» **Required work**: The listing below contains a span that opens with the line containing "This screenshot has height=184, width=774." and closes with the line containing "Given: Open the Chapter tab". Return that span exactly.

##############################

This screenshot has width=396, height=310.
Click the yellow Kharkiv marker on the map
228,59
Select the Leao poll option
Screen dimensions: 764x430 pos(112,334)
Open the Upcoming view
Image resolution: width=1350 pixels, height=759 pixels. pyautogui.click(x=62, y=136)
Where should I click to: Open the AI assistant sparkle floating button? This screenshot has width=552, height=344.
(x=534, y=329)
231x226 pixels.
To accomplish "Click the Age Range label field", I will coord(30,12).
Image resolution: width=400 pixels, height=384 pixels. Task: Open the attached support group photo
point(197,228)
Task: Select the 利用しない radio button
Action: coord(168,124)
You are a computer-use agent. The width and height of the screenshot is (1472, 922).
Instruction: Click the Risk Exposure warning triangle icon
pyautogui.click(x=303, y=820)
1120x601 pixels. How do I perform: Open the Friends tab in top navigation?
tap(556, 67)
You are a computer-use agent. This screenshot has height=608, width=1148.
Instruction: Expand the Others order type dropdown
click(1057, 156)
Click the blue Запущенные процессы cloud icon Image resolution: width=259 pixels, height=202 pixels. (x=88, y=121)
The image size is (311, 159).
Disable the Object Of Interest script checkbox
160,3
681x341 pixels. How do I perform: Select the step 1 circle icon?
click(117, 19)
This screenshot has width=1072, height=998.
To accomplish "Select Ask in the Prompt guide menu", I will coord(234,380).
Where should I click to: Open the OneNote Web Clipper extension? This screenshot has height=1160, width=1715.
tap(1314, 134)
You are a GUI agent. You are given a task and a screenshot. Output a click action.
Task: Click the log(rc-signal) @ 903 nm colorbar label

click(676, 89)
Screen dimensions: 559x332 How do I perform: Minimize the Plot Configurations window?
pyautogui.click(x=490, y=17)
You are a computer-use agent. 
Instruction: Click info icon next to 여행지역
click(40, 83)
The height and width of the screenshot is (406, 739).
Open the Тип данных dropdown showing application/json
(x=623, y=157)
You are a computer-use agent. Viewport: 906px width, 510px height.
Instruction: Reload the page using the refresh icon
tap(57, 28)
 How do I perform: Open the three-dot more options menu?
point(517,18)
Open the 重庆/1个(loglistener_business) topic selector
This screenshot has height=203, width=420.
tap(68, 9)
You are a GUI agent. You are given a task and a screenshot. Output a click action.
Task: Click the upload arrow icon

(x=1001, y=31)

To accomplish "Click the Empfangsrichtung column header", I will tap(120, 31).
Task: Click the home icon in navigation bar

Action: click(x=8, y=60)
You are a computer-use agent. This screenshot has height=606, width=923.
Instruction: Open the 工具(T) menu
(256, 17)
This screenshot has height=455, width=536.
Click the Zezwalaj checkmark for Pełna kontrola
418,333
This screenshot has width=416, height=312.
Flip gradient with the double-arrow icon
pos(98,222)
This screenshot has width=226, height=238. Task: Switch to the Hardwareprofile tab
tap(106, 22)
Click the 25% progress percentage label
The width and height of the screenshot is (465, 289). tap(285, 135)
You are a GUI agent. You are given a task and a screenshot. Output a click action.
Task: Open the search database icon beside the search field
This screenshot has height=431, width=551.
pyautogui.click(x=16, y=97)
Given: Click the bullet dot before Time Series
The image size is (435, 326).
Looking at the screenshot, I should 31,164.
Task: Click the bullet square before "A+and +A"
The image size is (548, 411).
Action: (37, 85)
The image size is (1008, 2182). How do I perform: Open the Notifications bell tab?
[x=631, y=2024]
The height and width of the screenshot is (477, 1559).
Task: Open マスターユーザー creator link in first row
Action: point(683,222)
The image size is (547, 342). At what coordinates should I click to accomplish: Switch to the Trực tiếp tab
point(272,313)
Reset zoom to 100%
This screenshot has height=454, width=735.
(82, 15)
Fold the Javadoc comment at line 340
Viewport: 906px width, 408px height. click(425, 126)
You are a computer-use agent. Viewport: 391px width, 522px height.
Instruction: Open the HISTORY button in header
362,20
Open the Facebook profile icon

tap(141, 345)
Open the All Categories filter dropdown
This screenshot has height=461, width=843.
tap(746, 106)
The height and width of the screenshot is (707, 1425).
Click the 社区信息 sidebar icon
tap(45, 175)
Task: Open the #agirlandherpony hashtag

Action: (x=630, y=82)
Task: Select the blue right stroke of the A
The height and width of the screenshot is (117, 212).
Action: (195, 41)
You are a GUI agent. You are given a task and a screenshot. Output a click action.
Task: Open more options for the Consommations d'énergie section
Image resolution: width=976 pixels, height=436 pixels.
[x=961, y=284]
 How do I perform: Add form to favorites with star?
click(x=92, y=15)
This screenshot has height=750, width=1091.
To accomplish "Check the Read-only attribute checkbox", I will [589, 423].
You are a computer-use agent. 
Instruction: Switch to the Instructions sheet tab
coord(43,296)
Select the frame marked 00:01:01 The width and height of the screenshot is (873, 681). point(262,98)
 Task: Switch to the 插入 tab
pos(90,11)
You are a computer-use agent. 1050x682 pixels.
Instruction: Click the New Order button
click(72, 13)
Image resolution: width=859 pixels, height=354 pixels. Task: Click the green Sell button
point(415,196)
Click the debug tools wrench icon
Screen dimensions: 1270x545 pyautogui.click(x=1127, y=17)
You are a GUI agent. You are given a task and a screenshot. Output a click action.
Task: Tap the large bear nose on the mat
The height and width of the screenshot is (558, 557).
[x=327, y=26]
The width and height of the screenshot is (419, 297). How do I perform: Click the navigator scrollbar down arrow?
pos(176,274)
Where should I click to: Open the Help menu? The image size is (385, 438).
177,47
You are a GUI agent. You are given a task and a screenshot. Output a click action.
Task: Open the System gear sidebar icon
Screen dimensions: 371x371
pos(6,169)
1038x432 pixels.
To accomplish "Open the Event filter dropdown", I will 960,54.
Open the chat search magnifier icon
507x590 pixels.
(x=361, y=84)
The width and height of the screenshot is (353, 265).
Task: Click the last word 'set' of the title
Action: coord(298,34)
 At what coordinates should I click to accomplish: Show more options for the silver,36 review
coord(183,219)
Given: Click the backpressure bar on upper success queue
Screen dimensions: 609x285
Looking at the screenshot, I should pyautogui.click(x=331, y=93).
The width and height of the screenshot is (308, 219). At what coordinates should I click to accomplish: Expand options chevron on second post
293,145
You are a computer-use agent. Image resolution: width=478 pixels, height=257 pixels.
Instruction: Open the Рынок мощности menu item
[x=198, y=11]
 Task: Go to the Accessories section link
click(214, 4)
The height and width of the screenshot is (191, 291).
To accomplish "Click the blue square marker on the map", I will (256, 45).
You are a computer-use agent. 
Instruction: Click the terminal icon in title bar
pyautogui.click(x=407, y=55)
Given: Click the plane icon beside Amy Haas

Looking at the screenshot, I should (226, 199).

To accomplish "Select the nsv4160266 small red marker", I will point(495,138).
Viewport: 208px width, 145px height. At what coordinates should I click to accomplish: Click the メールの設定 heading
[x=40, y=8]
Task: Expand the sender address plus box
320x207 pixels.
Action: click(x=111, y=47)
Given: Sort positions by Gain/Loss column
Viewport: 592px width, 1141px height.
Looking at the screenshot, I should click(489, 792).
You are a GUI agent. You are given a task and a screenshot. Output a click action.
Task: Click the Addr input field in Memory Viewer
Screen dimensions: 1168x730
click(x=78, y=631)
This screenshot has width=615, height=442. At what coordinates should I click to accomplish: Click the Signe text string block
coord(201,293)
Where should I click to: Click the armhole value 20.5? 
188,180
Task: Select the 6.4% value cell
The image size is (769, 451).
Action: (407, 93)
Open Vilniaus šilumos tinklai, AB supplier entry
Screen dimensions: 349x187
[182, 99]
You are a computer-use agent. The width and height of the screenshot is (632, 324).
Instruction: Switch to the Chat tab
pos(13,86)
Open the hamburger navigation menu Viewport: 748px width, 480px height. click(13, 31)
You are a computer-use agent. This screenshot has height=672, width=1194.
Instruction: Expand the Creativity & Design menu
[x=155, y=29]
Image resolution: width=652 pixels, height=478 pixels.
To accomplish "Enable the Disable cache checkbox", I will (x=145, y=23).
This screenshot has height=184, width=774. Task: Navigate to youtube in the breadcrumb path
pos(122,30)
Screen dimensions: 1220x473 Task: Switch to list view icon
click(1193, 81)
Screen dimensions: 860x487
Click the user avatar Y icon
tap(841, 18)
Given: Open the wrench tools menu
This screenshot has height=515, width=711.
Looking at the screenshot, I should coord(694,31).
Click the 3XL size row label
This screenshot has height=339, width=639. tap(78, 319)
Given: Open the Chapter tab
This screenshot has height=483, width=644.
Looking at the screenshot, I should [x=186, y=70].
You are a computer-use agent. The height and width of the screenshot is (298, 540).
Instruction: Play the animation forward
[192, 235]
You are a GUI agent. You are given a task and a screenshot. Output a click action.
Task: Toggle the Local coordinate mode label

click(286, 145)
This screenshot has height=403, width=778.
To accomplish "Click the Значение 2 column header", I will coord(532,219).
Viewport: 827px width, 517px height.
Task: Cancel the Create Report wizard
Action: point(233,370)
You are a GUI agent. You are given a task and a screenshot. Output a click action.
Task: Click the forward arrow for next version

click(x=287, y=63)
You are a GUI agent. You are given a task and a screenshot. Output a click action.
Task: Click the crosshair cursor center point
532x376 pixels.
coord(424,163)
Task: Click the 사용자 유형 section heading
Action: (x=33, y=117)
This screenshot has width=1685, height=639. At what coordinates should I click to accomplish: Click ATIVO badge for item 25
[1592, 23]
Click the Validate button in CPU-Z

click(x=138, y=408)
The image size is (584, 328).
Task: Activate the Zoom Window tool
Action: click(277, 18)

##############################

» **Output of the task**:
This screenshot has height=184, width=774. Task: Navigate to youtube in the breadcrumb path
pos(122,30)
Screen dimensions: 1220x473 Task: Switch to list view icon
click(1193, 81)
Screen dimensions: 860x487
Click the user avatar Y icon
tap(841, 18)
Given: Open the wrench tools menu
This screenshot has height=515, width=711.
Looking at the screenshot, I should coord(694,31).
Click the 3XL size row label
This screenshot has height=339, width=639. tap(78, 319)
Given: Open the Chapter tab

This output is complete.